'Sallright. First 3DS review in mah blog!
This game is not just a simple port of Star Fox 64, it's more of a remake than a port, however, while not much has changed since it's previous incarnation, it has a couple of new features and gimmicks that elevate it further than a port. You take the role of Fox McCloud, leader of the Star Fox team, and you are to take down the enemies who threaten the many planets of it's galaxy. In order to do so, Fox takes to the skies in his Arwing, alongside his team mates.
The game is very slim on story, evil scientist Andross threatens the world, killed Fox's dad, Fox must save the world and avenge his father, however, Star Fox comes from an earlier point in history, where games didn't try to be movies. Stories were but the side-dish, games lived and died by their gameplay, and here is where it shines. The game plays just like it did years ago and it's very entertaining, testament to just how good it was and is.
Most stages have you going on a predetermined course, some having alternate roads, and you move around alongside your targeting reticule, while other times(Mostly during some bosses) you enter "all range mode", where fly around inside a small area. The Arwing can shoot lasers and a homing charge shot as well as a bomb that can be detonated at will. As for defense, it has the infamous barrel roll technique that deflects most enemy fire and sommersaults(And U-turns, but only usable on All-range areas). Each level has it's own boss, they usually are the "shoot it's weak point" variety and they are easy to figure out.
There's not a whole lot of modes, there's the Main Game, which comes in three varieties: 3DS(easiest), 64(Normal) and Expert(Hard), Score Attack(You can pick any level and do a score run) and Battle Mode(Multiplayer mode, mildy entertaining and can be played with bots). It may not seem like much, but there are many stages, and you can't play them all on a single run. Accessing different stages is a matter of finding the secret routes, and there's 3 different branches you can take... however, stages may have alternate situations and dialogues depending if your wingmates are present or not, and which level you have previously played! Replayability, it has it.
There's also a bunch of new features, besides the new difficulty settings, these are the revamped battle mode, which now has power ups, a new gimmichy gyro control setup(Optional, luckily, but the game will ask you if you want to switch to it EVERY SINGLE TIME you choose "3DS" difficulty) and, best of all, the fact that it saves your campaign mode status, so you can continue right where you left off. Also, you can now choose to replay the last stage, in case you didn't get the alternate route.

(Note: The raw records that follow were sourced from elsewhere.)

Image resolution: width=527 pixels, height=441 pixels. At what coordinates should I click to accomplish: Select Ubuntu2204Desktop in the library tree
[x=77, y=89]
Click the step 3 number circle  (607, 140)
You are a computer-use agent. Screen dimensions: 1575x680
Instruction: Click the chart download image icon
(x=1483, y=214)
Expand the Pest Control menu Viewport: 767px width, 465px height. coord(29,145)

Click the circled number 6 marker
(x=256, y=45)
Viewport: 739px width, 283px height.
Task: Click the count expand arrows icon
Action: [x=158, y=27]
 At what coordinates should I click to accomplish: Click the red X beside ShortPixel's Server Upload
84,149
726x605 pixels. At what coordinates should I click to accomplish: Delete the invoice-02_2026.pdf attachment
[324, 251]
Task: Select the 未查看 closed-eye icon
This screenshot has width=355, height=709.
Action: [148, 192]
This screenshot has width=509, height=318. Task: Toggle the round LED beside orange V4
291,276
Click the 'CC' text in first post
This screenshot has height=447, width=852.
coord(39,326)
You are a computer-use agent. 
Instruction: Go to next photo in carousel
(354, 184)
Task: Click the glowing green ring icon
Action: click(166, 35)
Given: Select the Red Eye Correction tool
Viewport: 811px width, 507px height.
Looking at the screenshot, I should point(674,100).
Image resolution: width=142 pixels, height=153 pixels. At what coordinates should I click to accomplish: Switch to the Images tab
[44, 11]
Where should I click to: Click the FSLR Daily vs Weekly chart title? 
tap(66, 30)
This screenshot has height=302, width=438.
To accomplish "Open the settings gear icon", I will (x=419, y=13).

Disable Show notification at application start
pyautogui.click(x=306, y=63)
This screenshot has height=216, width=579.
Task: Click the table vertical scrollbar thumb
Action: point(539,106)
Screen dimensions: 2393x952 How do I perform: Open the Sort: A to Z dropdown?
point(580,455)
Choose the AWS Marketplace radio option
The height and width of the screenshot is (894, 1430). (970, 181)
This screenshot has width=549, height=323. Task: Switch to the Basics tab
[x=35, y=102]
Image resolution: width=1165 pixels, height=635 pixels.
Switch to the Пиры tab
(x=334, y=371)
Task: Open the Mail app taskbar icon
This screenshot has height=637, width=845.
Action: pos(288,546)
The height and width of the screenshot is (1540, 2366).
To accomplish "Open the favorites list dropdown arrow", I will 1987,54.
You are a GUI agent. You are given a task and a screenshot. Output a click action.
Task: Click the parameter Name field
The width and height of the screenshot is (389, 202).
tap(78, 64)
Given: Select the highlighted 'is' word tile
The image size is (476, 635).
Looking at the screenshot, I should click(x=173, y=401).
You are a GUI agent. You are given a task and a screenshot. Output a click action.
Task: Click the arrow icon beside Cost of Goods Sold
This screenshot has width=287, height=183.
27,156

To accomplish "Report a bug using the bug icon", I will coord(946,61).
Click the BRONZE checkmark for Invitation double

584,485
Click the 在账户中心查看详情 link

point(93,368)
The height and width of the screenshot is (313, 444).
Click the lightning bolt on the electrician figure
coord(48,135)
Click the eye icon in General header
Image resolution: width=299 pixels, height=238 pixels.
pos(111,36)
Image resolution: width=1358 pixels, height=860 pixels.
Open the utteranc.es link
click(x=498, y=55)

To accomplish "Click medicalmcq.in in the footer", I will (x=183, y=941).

Graphically, it's a decent looking game. Star Fox never had any complex shapes or anything, but it looks very crisp and clear. The water effects deserve praise, however, on some stages, sometimes it looks as if pieces come out of nowhere, so the short draw distance is a bit of a downer. The music is as great as it used to be, and the voice acting was completely redub... but it's not too good anyways.
When it comes down to it, this version is not necesarily better than the N64 version, sure it's much prettier(Which technically does make it better), but not much else has changed... but when the base game is so good, it hardly matters.